■ **En qué trabajar**
Por favor, retoma el texto sobre el desprecio al pobre y continúalo después de su última oración.

■ **Texto para analizar**
┏━━
Por Claudio Leveroni
El crecimiento sutil y cada vez más agresivo del desprecio al pobre está comenzando a dejar postales cotidianas muy crueles. Acaso sirvan para que tomen nota quienes minimizan los daños económicos y culturales que provoca esta peligrosa tendencia existente de reivindicar la versión más egoísta del individualismo.
Postal 1: Esta semana en Belgrano cuatro jóvenes de entre 19 y 21 años fueron detenidos por la policía cuando se movilizaban en auto Fiat Cronos disparándole, con un rifle de aire comprimido (réplica de un fusil AK-47 Kalashnikov), a indigentes que deambulaban o dormían en las calles del coqueto barrio porteño.
Postal 2: Un hombre apuñaló a un niño de 11 años que pedía dinero en un semáforo en el barrio Ituzaingó, en Córdoba. Las imágenes de semejante aberración quedaron registradas en las cámaras de seguridad de la zona.
┗━━
■ **Filas mostradas**
┏━━
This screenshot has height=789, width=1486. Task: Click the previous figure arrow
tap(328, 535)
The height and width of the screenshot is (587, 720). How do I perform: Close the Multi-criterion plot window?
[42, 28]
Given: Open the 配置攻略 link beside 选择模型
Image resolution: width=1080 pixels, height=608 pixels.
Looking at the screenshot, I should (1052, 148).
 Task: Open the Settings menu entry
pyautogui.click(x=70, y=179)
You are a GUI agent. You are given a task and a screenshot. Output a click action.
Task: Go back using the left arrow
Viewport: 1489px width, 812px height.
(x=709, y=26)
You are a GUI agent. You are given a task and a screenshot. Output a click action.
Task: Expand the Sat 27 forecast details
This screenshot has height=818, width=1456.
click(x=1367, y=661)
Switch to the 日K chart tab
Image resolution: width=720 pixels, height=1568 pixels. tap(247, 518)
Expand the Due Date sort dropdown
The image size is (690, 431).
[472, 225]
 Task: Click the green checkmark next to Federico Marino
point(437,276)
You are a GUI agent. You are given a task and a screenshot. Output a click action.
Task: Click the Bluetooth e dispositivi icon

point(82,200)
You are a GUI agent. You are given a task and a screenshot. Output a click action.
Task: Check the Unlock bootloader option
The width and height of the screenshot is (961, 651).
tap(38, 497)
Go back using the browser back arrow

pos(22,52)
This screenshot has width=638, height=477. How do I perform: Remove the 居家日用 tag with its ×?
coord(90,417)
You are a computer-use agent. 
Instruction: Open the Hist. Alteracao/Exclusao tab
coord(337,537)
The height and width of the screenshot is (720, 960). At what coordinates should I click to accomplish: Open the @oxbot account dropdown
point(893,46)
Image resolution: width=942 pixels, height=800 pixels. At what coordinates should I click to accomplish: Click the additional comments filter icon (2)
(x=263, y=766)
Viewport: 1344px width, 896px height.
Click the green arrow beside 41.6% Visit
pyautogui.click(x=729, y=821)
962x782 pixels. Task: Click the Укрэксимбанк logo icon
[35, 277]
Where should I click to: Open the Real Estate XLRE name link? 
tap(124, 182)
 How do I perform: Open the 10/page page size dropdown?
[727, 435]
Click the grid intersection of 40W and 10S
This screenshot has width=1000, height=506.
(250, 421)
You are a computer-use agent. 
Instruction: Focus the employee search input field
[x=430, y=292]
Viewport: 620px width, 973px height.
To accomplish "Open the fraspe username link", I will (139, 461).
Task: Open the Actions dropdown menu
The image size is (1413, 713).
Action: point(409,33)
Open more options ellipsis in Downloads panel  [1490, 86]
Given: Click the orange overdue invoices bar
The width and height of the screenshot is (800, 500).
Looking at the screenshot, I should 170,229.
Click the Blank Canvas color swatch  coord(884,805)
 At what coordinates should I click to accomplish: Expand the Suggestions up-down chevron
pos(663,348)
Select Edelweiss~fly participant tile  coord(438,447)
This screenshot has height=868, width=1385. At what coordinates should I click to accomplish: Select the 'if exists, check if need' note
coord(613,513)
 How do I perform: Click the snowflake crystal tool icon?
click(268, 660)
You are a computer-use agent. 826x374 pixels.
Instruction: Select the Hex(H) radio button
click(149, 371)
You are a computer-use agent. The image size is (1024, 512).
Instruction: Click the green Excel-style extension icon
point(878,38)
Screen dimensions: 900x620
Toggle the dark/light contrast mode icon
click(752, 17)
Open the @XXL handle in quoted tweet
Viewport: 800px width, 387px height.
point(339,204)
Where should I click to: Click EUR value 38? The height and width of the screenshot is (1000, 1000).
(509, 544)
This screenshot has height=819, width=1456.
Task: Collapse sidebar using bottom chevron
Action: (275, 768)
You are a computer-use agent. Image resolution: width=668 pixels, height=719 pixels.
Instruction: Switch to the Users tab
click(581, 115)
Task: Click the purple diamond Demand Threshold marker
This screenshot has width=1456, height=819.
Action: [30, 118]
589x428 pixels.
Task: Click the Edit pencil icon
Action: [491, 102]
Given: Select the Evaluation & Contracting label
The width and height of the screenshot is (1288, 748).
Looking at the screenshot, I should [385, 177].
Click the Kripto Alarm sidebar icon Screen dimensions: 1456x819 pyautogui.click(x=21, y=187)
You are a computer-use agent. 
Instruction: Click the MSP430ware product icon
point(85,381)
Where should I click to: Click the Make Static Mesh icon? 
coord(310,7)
┗━━
■ **Respuesta**
La filósofa española Adela Cortina acuna la definición de aporofobia para nominar el oscuro fenómeno social que supone el rechazo hacia las personas pobres y sin recursos. Es una tendencia en crecimiento por estos días en nuestra sociedad, una forma imbécil de echarle culpas de las postergaciones propias por los tiempos que corren a quienes están en el último escalón económico y social.
En nuestra geografía es fácil comprobar la aporofobia. Lo es si uno viaja en transportes públicos como el tren o el subte. Formaciones que van sumando rostros de nuevos empobrecidos que desfilan repartiendo estampitas, anotaciones mugrientas o simplemente contando sus padecimientos que concluyen rogando por unos pesos o un paquete de galletitas que algún pasajero tenga abierta. En ese ir y venir de los pobres de toda pobreza se pueden observar, en gestos físicos o muecas en los rostros, las reacciones del conjunto. Las hay de todo tipo. Desde la indiferencia, a puñaladas de desprecios y gestos de solidaridad que incluyen el desembolso de algo.
Las dos postales de esta semana nos advierten sobre el costo del ajuste brutal que está desplegando, con llamativo orgullo, un gobierno nacional que tiene como conductor a un “topo que destruye el Estado desde adentro”, según se autodefinió el propio Javier Milei.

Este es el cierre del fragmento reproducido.